Go through the listing below and reproduce it word for word.

MATERIAL FOR THIS TASK ▸
○ ○ ○ ○ ○
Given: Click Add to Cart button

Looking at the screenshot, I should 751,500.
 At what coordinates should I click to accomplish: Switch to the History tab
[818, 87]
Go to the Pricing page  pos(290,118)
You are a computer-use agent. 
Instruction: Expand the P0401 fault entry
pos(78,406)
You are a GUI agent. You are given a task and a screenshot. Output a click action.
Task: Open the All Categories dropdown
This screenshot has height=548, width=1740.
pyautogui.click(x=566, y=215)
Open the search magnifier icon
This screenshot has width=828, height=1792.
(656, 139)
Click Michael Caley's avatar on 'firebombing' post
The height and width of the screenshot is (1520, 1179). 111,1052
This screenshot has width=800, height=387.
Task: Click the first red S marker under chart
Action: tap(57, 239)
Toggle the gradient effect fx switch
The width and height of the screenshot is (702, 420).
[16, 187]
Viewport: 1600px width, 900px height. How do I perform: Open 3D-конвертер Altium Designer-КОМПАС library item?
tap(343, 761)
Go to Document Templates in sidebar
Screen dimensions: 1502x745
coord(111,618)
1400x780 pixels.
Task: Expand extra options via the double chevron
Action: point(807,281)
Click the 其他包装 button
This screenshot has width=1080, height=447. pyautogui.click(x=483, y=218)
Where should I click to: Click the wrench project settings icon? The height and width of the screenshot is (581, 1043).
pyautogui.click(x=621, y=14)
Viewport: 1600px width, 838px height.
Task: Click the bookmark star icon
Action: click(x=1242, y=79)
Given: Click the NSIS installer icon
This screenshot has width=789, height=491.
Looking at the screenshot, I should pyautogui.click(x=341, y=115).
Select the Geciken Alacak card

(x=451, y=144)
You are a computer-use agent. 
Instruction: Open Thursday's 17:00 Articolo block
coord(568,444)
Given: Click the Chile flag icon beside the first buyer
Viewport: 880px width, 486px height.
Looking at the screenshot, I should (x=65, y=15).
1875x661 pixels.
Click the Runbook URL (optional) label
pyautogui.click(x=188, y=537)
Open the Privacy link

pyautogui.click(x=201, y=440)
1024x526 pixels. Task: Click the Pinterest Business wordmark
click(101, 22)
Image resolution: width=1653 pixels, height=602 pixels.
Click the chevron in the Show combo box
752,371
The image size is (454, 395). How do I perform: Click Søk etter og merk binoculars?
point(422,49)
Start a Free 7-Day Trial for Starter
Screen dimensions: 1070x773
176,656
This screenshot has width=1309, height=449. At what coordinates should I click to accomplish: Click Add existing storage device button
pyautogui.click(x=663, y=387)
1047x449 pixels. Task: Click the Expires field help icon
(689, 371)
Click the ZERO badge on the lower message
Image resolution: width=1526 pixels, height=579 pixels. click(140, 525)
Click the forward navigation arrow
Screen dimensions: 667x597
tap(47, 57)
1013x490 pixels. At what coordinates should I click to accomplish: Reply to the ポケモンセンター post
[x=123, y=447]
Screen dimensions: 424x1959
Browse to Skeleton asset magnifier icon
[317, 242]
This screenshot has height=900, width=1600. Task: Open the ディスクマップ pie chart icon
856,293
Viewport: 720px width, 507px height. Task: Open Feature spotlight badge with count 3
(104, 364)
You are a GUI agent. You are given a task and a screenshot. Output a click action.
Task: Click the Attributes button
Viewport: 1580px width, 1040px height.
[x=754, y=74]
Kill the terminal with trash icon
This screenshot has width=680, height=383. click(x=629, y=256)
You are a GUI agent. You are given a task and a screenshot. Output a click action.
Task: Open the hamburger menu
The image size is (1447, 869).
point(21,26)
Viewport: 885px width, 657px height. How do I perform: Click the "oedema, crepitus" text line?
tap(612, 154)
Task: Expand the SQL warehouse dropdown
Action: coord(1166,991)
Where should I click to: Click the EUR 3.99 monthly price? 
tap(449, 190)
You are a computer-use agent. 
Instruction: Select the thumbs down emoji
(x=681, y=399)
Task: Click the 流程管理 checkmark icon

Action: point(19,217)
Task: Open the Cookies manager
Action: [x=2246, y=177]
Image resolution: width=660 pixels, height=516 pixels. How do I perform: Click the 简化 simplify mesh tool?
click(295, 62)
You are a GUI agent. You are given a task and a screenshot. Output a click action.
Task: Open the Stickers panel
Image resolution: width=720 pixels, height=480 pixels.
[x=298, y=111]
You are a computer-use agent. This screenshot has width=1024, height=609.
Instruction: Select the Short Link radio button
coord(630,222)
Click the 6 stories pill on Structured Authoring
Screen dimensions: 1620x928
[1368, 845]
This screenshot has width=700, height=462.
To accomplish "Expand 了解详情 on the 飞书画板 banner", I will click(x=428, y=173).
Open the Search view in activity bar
○ ○ ○ ○ ○
PROBLEM SOLUTION ▸
Given: Click Add to Cart button

Looking at the screenshot, I should 751,500.
 At what coordinates should I click to accomplish: Switch to the History tab
[818, 87]
Go to the Pricing page  pos(290,118)
You are a computer-use agent. 
Instruction: Expand the P0401 fault entry
pos(78,406)
You are a GUI agent. You are given a task and a screenshot. Output a click action.
Task: Open the All Categories dropdown
This screenshot has height=548, width=1740.
pyautogui.click(x=566, y=215)
Open the search magnifier icon
This screenshot has width=828, height=1792.
(656, 139)
Click Michael Caley's avatar on 'firebombing' post
The height and width of the screenshot is (1520, 1179). 111,1052
This screenshot has width=800, height=387.
Task: Click the first red S marker under chart
Action: tap(57, 239)
Toggle the gradient effect fx switch
The width and height of the screenshot is (702, 420).
[16, 187]
Viewport: 1600px width, 900px height. How do I perform: Open 3D-конвертер Altium Designer-КОМПАС library item?
tap(343, 761)
Go to Document Templates in sidebar
Screen dimensions: 1502x745
coord(111,618)
1400x780 pixels.
Task: Expand extra options via the double chevron
Action: point(807,281)
Click the 其他包装 button
This screenshot has width=1080, height=447. pyautogui.click(x=483, y=218)
Where should I click to: Click the wrench project settings icon? The height and width of the screenshot is (581, 1043).
pyautogui.click(x=621, y=14)
Viewport: 1600px width, 838px height.
Task: Click the bookmark star icon
Action: click(x=1242, y=79)
Given: Click the NSIS installer icon
This screenshot has width=789, height=491.
Looking at the screenshot, I should pyautogui.click(x=341, y=115).
Select the Geciken Alacak card

(x=451, y=144)
You are a computer-use agent. 
Instruction: Open Thursday's 17:00 Articolo block
coord(568,444)
Given: Click the Chile flag icon beside the first buyer
Viewport: 880px width, 486px height.
Looking at the screenshot, I should (x=65, y=15).
1875x661 pixels.
Click the Runbook URL (optional) label
pyautogui.click(x=188, y=537)
Open the Privacy link

pyautogui.click(x=201, y=440)
1024x526 pixels. Task: Click the Pinterest Business wordmark
click(101, 22)
Image resolution: width=1653 pixels, height=602 pixels.
Click the chevron in the Show combo box
752,371
The image size is (454, 395). How do I perform: Click Søk etter og merk binoculars?
point(422,49)
Start a Free 7-Day Trial for Starter
Screen dimensions: 1070x773
176,656
This screenshot has width=1309, height=449. At what coordinates should I click to accomplish: Click Add existing storage device button
pyautogui.click(x=663, y=387)
1047x449 pixels. Task: Click the Expires field help icon
(689, 371)
Click the ZERO badge on the lower message
Image resolution: width=1526 pixels, height=579 pixels. click(140, 525)
Click the forward navigation arrow
Screen dimensions: 667x597
tap(47, 57)
1013x490 pixels. At what coordinates should I click to accomplish: Reply to the ポケモンセンター post
[x=123, y=447]
Screen dimensions: 424x1959
Browse to Skeleton asset magnifier icon
[317, 242]
This screenshot has height=900, width=1600. Task: Open the ディスクマップ pie chart icon
856,293
Viewport: 720px width, 507px height. Task: Open Feature spotlight badge with count 3
(104, 364)
You are a GUI agent. You are given a task and a screenshot. Output a click action.
Task: Click the Attributes button
Viewport: 1580px width, 1040px height.
[x=754, y=74]
Kill the terminal with trash icon
This screenshot has width=680, height=383. click(x=629, y=256)
You are a GUI agent. You are given a task and a screenshot. Output a click action.
Task: Open the hamburger menu
The image size is (1447, 869).
point(21,26)
Viewport: 885px width, 657px height. How do I perform: Click the "oedema, crepitus" text line?
tap(612, 154)
Task: Expand the SQL warehouse dropdown
Action: coord(1166,991)
Where should I click to: Click the EUR 3.99 monthly price? 
tap(449, 190)
You are a computer-use agent. 
Instruction: Select the thumbs down emoji
(x=681, y=399)
Task: Click the 流程管理 checkmark icon

Action: point(19,217)
Task: Open the Cookies manager
Action: [x=2246, y=177]
Image resolution: width=660 pixels, height=516 pixels. How do I perform: Click the 简化 simplify mesh tool?
click(295, 62)
You are a GUI agent. You are given a task and a screenshot. Output a click action.
Task: Open the Stickers panel
Image resolution: width=720 pixels, height=480 pixels.
[x=298, y=111]
You are a computer-use agent. This screenshot has width=1024, height=609.
Instruction: Select the Short Link radio button
coord(630,222)
Click the 6 stories pill on Structured Authoring
Screen dimensions: 1620x928
[1368, 845]
This screenshot has width=700, height=462.
To accomplish "Expand 了解详情 on the 飞书画板 banner", I will click(x=428, y=173).
Open the Search view in activity bar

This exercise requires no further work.